Work request
Reproduce, please, the line that holds "Image resolution: width=296" and all later lines through the end of the entries below, exactly; omit pictures.

Data excerpts
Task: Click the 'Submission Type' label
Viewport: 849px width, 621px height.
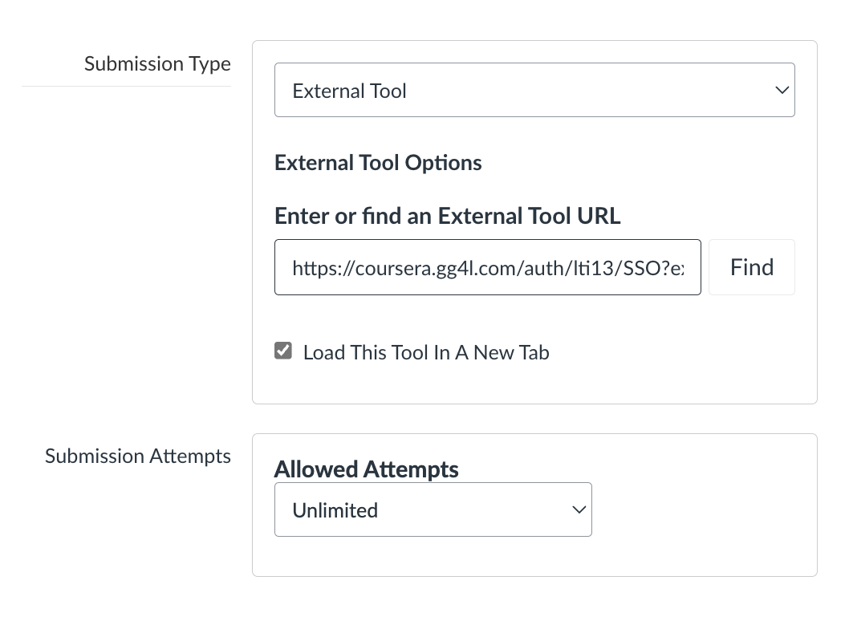Action: point(157,63)
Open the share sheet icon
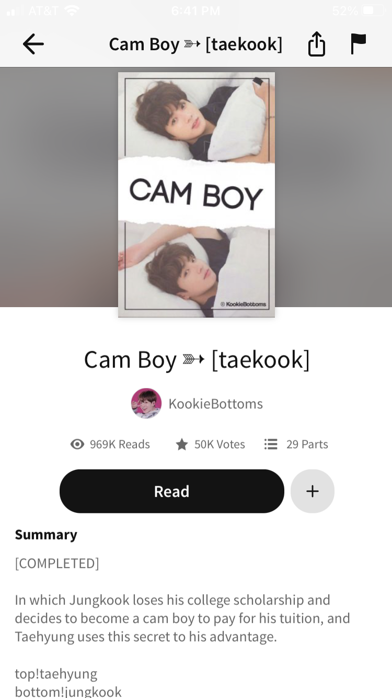392x698 pixels. pyautogui.click(x=316, y=44)
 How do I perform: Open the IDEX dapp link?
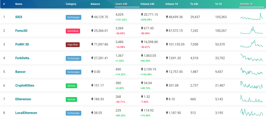[x=19, y=17]

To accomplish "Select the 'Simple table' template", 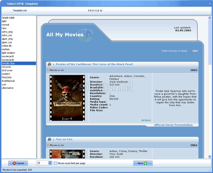I will [x=8, y=18].
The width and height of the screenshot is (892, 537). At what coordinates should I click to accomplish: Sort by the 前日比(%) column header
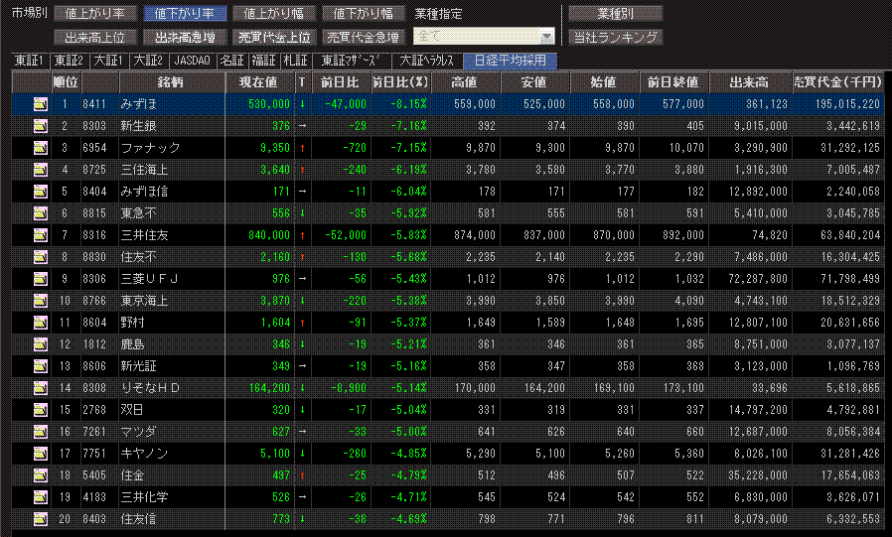coord(400,81)
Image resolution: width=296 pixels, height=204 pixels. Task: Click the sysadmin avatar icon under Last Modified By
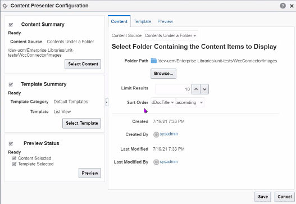coord(156,162)
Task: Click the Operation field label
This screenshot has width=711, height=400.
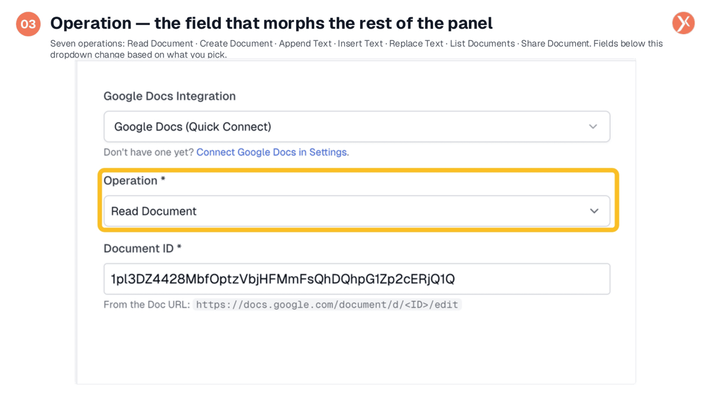Action: tap(130, 180)
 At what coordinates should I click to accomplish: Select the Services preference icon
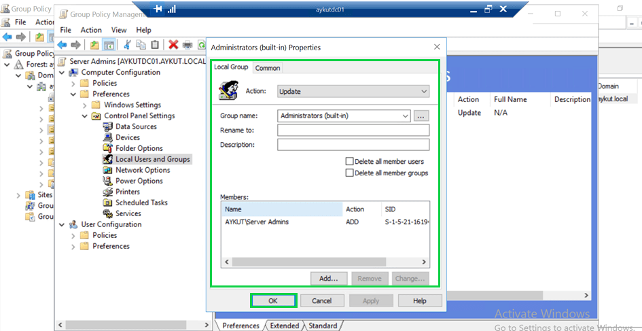(108, 213)
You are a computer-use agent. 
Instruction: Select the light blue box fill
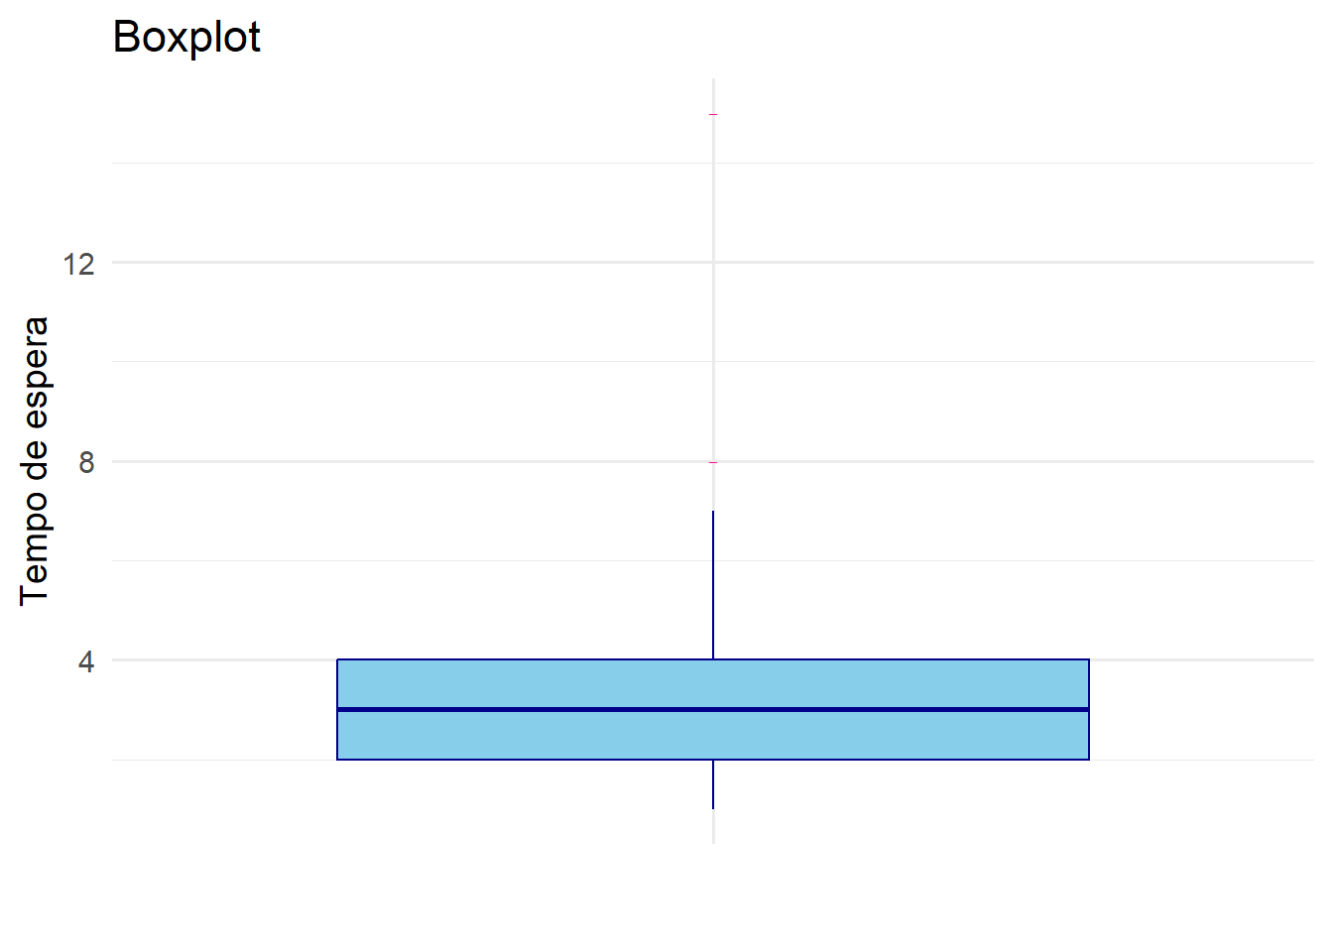713,684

Result
Image resolution: width=296 pixels, height=204 pixels. Task: Click the sysadmin avatar icon under Last Modified By
coord(156,162)
Task: Click the Operation field label
This screenshot has width=711, height=400.
Action: tap(130, 180)
 At what coordinates should I click to accomplish: Select the Services preference icon
(108, 213)
You are a computer-use agent. 
Instruction: Select the light blue box fill
713,684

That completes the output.